TORONTO, ONTARIO -- (Marketwired) -- 07/10/13 -- Apogee Silver Ltd. ("Apogee" or the "Company") (TSX VENTURE: APE) reports that it has opened underground access to a number of mineralized vein systems in pre-production development at its Pulacayo project in south western Bolivia (See Figure 1 - http://media3.marketwire.com/docs/ape710-F1.pdf). A development and sampling program in the OB6 drift exposed a vein with average grades of 868g/t silver, 11.95% lead, and 5.05% zinc over a 97m strike length and average width of 0.61m (Figure 2 - http://media3.marketwire.com/docs/ape710-F2.pdf).
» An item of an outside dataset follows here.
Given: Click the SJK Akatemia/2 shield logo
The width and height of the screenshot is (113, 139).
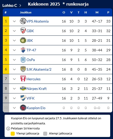Looking at the screenshot, I should 23,69.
Grades as high as 3,130 g/t silver, 38.69% lead and 22.47% zinc have been observed elsewhere within this vein over corresponding widths of 0.33m for the silver & lead, and 0.37m in respect of the zinc. These results correlate well with those of historical sampling and underground exploration drillhole PUD 083 (not included in the average grade calculations above), which intersected the vein approximately 6m below the development, and are also above the stated NI 43-101 mineral Resource and Reserve grades (see press release dated January 17th, 2013). Stoping operations continue in the original trial mining OB6 stope and average diluted grades are shown for ore extracted from each stope panel in Figure 3 (http://media3.marketwire.com/docs/ape710-F3.pdf).
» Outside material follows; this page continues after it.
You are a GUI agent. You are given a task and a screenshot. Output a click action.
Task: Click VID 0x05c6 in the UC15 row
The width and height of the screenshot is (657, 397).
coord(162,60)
The ore mined was stockpiled at Pulacayo and then transported and toll milled at Potosi, 200km from the mine. Since trial milling began in 2012, over 11,000 tons has been treated to date to recover more than 92,000 silver equivalent ounces(1) in lead and zinc concentrates for an average overall silver recovery of 82.71%, using third party toll processing facilities. The average mill head grades over this period were 249g/t silver, 2.31% lead and 2.49% zinc, higher than the stated NI 43-101 mineral Resource and Reserve grades (See Press release dated 17th January 2013), despite dilutive development ore being the predominant source of material for milling to date. Proceeds from the sale of concentrates have been used to fund pre-production activities and continue with training of the local work force.
The Company has initiated the process of seeking potential financial partners to assist in the construction of its Phase I mine & mill complex, which is designed to produce 2.5 million silver equivalent ounces per year (see press release dated January 17th, 2013). This production level is supported by the NI 43-101 technical report entitled Pulacayo Project Feasibility Study (filed on www.sedar.ca on Mar 1, 2013), and showed a positive pre-tax Internal Rate of Return of (IRR) of 47.1% and after-tax IRR of 32% at silver price of US$28.00/oz. Sensitivity analysis to metal price in the study using a lower silver price of US$19.00/oz returned a positive pre-tax Internal Rate of Return (IRR) of 22.3% and an after-tax IRR of 14.1%. In the light of the reduction in metal prices, the Company has been continuously reviewing its operational performance and is curtailing discretionary spending. Given the limited pre-production volumes, this includes the temporary halting of toll milling operations.